Siyer dared not question the warlord about his meeting with the god. It was obvious Huk was hiding something. Quintel did not need special powers to figure that out.Quintel discerned some facts just from the energies of Huk's presence. He sensed anticipation – excitement -- in the warlord's spirit. Caution was there, and something else.

Fear?

“I brought you and the Abanshi a small gift back from my journey,” Huk said draining the flask with one swallow.

“Oh?” Siyer said.

“A dozen Abanshi assassins attacked our encampment two weeks ago,” Huk said. “We captured four of them.”

Siyer refused to give Huk a reaction. The warlord was baiting him. He wanted Siyer to know something.

“These you won't be able to save.”

Huk dismissed them. Siyer and Quintel returned to their cell. The news of his captured countrymen swayed Quintel, but not as it would have months ago.  He knew he could not help them.

“He will kill them and there is nothing we can do,” Quintel said.

“Yes, but I am concerned why Huk went out his way to tell us about them,” Siyer said. “He has something planned he wants witnessed.”

Later, after the rest of the caravan had arrived, the four Abanshi were locked in the lowest level of the fortress, but they were not tortured. Instead, attendants bandaged their wounds and fed them generous portions of tolerable food. Clean clothes replaced their tattered clothing.

Quintel and Siyer were not allowed to see them. After Huk returned, they were locked in their cell and forbidden to speak to anyone, including the guards. For days, Huk sent a maid for his elixir.

At last, they were escorted to Huk's chamber. The corridors of the fortress seemed strangely empty.

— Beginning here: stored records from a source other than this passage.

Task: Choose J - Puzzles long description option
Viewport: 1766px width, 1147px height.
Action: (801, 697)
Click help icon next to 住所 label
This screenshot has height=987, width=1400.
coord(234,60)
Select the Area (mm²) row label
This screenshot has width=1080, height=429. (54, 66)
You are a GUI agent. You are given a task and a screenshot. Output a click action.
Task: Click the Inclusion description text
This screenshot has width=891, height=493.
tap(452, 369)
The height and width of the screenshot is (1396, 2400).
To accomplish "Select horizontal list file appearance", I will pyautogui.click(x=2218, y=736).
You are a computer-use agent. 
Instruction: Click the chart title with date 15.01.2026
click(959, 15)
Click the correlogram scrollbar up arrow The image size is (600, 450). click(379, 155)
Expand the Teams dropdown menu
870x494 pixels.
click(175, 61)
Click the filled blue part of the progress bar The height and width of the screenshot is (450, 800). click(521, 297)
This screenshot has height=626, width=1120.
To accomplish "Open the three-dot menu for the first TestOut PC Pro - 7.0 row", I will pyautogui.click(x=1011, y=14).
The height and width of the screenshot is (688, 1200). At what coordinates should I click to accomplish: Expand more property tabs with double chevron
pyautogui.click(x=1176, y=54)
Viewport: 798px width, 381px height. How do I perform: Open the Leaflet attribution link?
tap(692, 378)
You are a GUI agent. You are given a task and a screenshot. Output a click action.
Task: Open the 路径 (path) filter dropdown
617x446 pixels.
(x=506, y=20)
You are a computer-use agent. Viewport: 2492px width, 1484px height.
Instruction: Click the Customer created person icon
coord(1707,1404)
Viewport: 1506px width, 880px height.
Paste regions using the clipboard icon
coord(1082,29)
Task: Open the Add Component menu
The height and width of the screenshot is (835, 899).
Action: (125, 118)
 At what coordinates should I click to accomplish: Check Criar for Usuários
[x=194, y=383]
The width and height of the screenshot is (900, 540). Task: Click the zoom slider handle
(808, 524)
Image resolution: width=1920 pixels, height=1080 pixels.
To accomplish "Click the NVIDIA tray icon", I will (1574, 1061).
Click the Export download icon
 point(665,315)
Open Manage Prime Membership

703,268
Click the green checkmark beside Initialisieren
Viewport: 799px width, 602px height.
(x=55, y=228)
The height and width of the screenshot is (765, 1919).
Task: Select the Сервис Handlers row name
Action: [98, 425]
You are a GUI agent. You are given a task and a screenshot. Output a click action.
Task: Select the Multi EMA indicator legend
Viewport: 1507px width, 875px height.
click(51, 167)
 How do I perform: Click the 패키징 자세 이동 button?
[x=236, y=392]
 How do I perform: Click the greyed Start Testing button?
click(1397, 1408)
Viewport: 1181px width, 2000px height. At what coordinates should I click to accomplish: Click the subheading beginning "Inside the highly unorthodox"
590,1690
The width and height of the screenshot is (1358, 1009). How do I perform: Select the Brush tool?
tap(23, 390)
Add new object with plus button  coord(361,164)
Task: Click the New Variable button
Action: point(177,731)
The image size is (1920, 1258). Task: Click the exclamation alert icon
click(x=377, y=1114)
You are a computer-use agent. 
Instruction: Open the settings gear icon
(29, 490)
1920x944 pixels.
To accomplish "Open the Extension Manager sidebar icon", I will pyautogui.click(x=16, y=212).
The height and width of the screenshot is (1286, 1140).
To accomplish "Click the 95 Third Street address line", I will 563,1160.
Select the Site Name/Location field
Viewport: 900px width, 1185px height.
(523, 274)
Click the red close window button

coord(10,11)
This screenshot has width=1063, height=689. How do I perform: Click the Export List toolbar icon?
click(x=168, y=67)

“In five nights, we will hold a celebration in honor of my return,” Huk explained to them. “You and your apprentice will serve the wine throughout the evening. I would hate to waste this opportunity to display all my trophies.”

For the rest of the week, generals and landowners under Huk's rule arrived and encamped around the fortress walls. Colorful banners and tents of blue, violet and red, blossomed in the open brown fields and green forest surrounding the fortress. Representatives from a hundred villages clambered about the courtyards and castle halls clad in dress armor and dazzling robes. The once solemn corridors swam in the patterns and flags of people from all over the Forestlands.

All of them came to learn what the god had told Huk.

Chapter 10

 

The banquet was held in the columned room where Quintel first met the warlord. A great table stacked high with beef, fowl and other foods repeated the circular shape of the room. Guests lined the outside of the table leaving the center open for entertainment. Grand tapestries embroidered with the respective colors of each sect hung from the columns and ceilings. A cluster of musicians blew pipes, plucked harps and hammered drums. Great fireplaces roared, providing ample light and heat. Huk's throne sat empty. The warlord was nowhere in sight.

Siyer and Quintel, bound in gold shackles, served wine and bread to the hostile guests, who took several opportunities to douse them with insults and spittle. As the night grew older and the wine drained, the taunting increased in frequency and intensity.

“Fill my cup to the brim, Abanshi excrement, or I'll cut off your head and piss down the stump,” barked Underlord Taln, of the northern district. Taln’s reputation was well known. He had fought the Abanshi in three campaigns and trailed thirty battles behind his name. He hated every child born from Western stock and would have killed all of them himself given the chance. Quintel drew much of his attention throughout the evening.